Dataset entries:
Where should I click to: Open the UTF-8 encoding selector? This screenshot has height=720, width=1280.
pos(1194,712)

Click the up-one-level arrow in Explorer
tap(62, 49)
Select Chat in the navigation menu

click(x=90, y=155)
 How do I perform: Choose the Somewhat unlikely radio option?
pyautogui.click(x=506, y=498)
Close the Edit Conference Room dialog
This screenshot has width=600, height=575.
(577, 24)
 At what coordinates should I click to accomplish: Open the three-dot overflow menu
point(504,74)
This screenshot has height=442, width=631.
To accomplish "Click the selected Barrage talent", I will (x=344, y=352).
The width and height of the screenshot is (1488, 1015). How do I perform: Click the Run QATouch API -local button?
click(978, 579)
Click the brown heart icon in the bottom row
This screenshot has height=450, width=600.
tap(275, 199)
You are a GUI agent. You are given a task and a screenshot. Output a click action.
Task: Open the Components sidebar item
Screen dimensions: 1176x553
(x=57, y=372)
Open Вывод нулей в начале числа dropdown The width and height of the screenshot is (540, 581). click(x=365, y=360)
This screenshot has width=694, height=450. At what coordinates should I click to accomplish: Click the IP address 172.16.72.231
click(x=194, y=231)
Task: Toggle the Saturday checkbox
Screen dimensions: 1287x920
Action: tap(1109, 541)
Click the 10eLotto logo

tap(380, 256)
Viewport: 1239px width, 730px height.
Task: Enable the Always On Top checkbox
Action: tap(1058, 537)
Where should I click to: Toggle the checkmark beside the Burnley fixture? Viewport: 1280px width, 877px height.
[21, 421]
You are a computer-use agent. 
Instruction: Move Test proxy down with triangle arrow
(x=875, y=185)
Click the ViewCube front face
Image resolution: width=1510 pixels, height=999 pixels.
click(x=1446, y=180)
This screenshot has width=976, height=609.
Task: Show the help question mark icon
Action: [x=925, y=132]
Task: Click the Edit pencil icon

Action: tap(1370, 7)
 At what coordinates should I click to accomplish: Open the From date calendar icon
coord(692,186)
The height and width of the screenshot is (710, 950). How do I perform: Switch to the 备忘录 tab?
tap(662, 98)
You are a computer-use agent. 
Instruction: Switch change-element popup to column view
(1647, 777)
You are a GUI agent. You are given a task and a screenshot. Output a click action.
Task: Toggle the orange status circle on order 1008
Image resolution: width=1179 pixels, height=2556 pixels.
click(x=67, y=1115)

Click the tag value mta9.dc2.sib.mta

__Exercise__. Exact repetition of every entry in the data is required.

__Answer box__.
Where should I click to: Open the UTF-8 encoding selector? This screenshot has height=720, width=1280.
pos(1194,712)

Click the up-one-level arrow in Explorer
tap(62, 49)
Select Chat in the navigation menu

click(x=90, y=155)
 How do I perform: Choose the Somewhat unlikely radio option?
pyautogui.click(x=506, y=498)
Close the Edit Conference Room dialog
This screenshot has width=600, height=575.
(577, 24)
 At what coordinates should I click to accomplish: Open the three-dot overflow menu
point(504,74)
This screenshot has height=442, width=631.
To accomplish "Click the selected Barrage talent", I will (x=344, y=352).
The width and height of the screenshot is (1488, 1015). How do I perform: Click the Run QATouch API -local button?
click(978, 579)
Click the brown heart icon in the bottom row
This screenshot has height=450, width=600.
tap(275, 199)
You are a GUI agent. You are given a task and a screenshot. Output a click action.
Task: Open the Components sidebar item
Screen dimensions: 1176x553
(x=57, y=372)
Open Вывод нулей в начале числа dropdown The width and height of the screenshot is (540, 581). click(x=365, y=360)
This screenshot has width=694, height=450. At what coordinates should I click to accomplish: Click the IP address 172.16.72.231
click(x=194, y=231)
Task: Toggle the Saturday checkbox
Screen dimensions: 1287x920
Action: tap(1109, 541)
Click the 10eLotto logo

tap(380, 256)
Viewport: 1239px width, 730px height.
Task: Enable the Always On Top checkbox
Action: tap(1058, 537)
Where should I click to: Toggle the checkmark beside the Burnley fixture? Viewport: 1280px width, 877px height.
[21, 421]
You are a computer-use agent. 
Instruction: Move Test proxy down with triangle arrow
(x=875, y=185)
Click the ViewCube front face
Image resolution: width=1510 pixels, height=999 pixels.
click(x=1446, y=180)
This screenshot has width=976, height=609.
Task: Show the help question mark icon
Action: [x=925, y=132]
Task: Click the Edit pencil icon

Action: tap(1370, 7)
 At what coordinates should I click to accomplish: Open the From date calendar icon
coord(692,186)
The height and width of the screenshot is (710, 950). How do I perform: Switch to the 备忘录 tab?
tap(662, 98)
You are a computer-use agent. 
Instruction: Switch change-element popup to column view
(1647, 777)
You are a GUI agent. You are given a task and a screenshot. Output a click action.
Task: Toggle the orange status circle on order 1008
Image resolution: width=1179 pixels, height=2556 pixels.
click(x=67, y=1115)

Click the tag value mta9.dc2.sib.mta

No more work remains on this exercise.